Among them is Graham Windham, one of the nation’s oldest social service agencies for children and families, which serves about 900 foster children. Most are children of color.

“We have been able to assist our families by providing the extra funding they’ve needed to purchase formula for babies with sensitive dietary needs, diapers and other essential needs,” Kimberly Hardy Watson, the agency’s CEO and president, said. “In these times of scarcity, the price of baby formula has skyrocketed, making it very difficult for our families to afford the formula once they’ve found it.”

In Los Angeles, the nonprofit group Baby2Baby called the formula shortage a “true emergency.” The organization provides diapers and essential items to children in foster care, homeless shelters, domestic violence programs, hospitals and underserved schools nationwide.

“Many parents who already struggled to afford formula are resorting to watering down the little formula they have to make it last longer, while others cannot feed their babies at all,” co-CEOs Norah Weinstein and Kelly Sawyer Patricof said in a recent letter to their network. “There is no greater crisis.”

Baby2Baby said it is responding to the shortage “by working directly with our wholesale partners to have lifesaving formula made for a fraction of the retail cost,” to procure more and “get it into the hands of families who need it most.”

For adoptive and foster families who may desire to use donated breast milk to feed their babies, the Human Milk Banking Association of North America is a potential resource.

“Demand is soaring,” said Lindsay Groff, executive director of the group, which accredits nonprofit milk banks in the U.S. and Canada and sets international guidelines for pasteurized human donor milk.
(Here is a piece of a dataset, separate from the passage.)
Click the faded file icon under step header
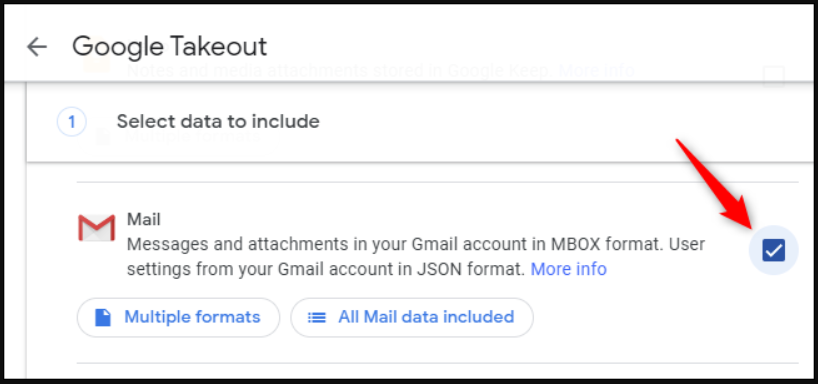This screenshot has width=818, height=384. tap(103, 137)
She said “medically fragile” infants who need lifesaving care are prioritized, but “member milk banks serve foster and adoptive families whenever possible.”

After undergoing a health screening, mothers can donate their extra breast milk for use.

“It’s pooled, pasteurized and tested,” Groff said, adding that the milk is frozen and shipped overnight. “We believe donor milk is a universal standard of care, and we provide it regardless of one’s ability to pay.”

On Wednesday, the House of Representatives passed a supplemental funding bill to provide the FDA with resources to address the shortage, including by increasing the number of inspectors and helping the agency stop fraudulent baby formula from entering the marketplace.

Both the House and Senate have passed legislation that would allow families using WIC benefits to purchase other brands during shortages, so their children do not go hungry if certain brands are unavailable.

To help further increase manufacturers’ ability to meet demand and distribute formula, the Agriculture Department is working with states to make it easier for families to purchase the formula they need with their WIC benefits. USDA is also urging states to allow WIC recipients to use their benefits on a wider variety of products, so if certain sizes or types of formula are out of stock, they can use their benefits on those that are in stock. Moreover, the agency is urging states to relax their requirements that stores keep a certain amount of formula in stock.

That’s good news to Braxton.

“I love being a foster mom,” she said. “And I want to do all I can to make sure the children are happy and healthy.”